- Opening Delimiter -

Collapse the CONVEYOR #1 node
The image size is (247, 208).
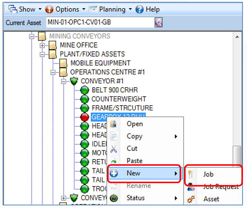(x=64, y=81)
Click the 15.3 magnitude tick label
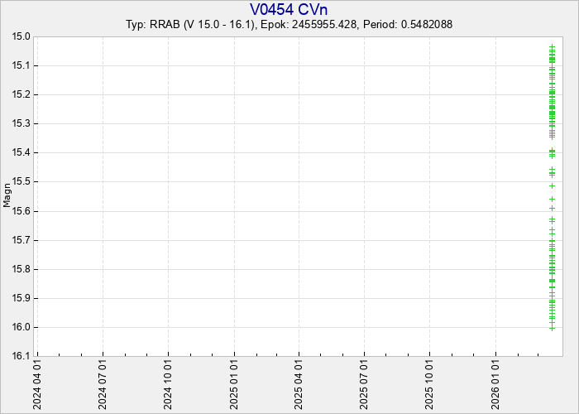This screenshot has height=414, width=579. pos(21,123)
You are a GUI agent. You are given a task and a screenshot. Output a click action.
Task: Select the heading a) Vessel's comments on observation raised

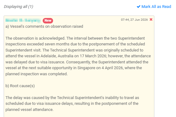pos(44,27)
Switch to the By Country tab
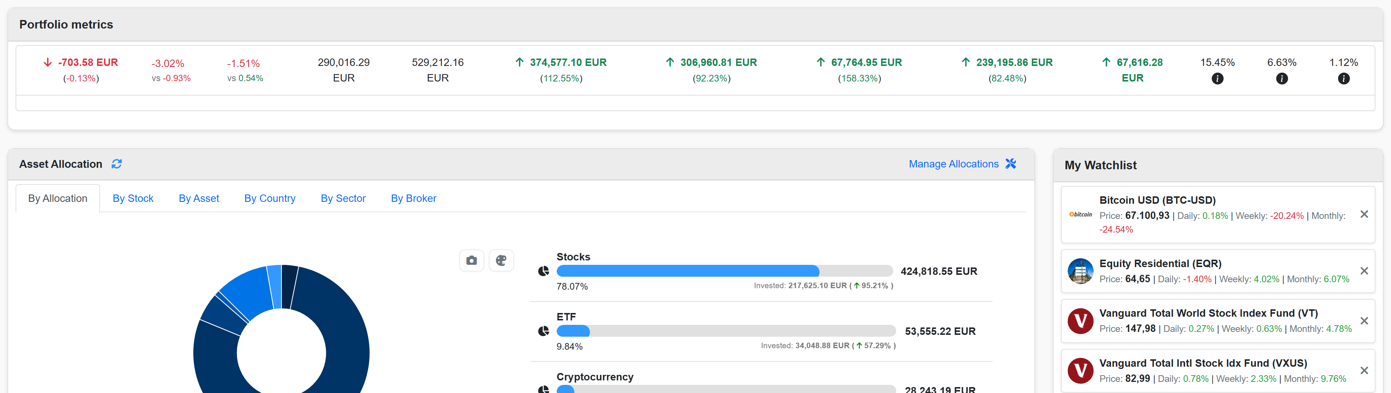This screenshot has width=1391, height=393. [269, 198]
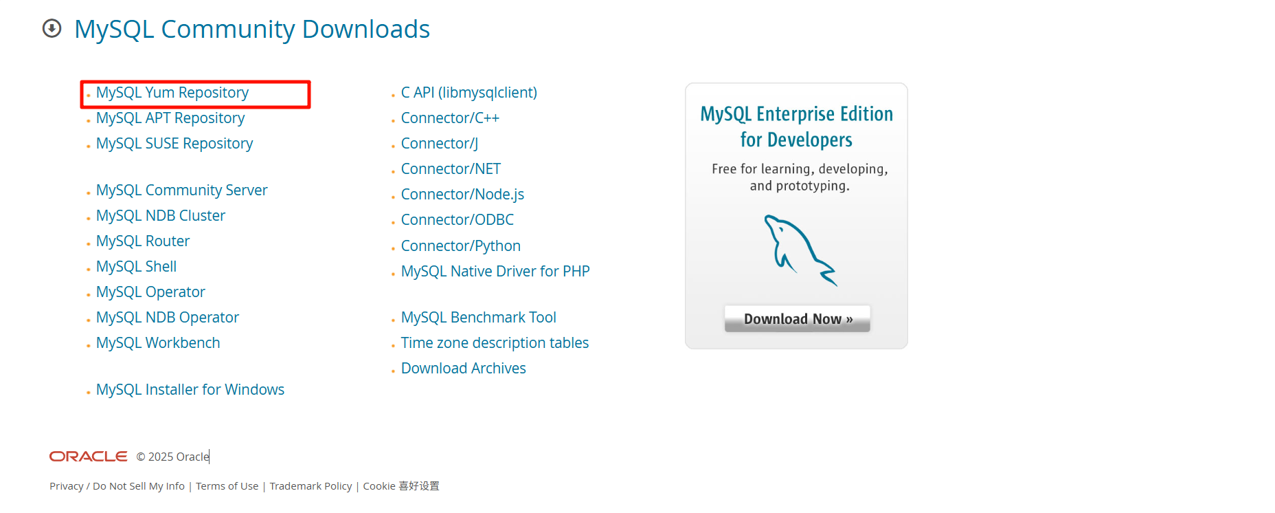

- Closing Delimiter -

ACTION ITEM → Beginning at the line containing "The image size is (247, 208).", restate every line through the end of the material above exactly; omit the pictures.

OUTPUT FOR THIS TASK →
The image size is (247, 208).
(x=64, y=81)
Click the 15.3 magnitude tick label
This screenshot has height=414, width=579. pos(21,123)
You are a GUI agent. You are given a task and a screenshot. Output a click action.
Task: Select the heading a) Vessel's comments on observation raised

pos(44,27)
Switch to the By Country tab
This screenshot has width=1391, height=393. [269, 198]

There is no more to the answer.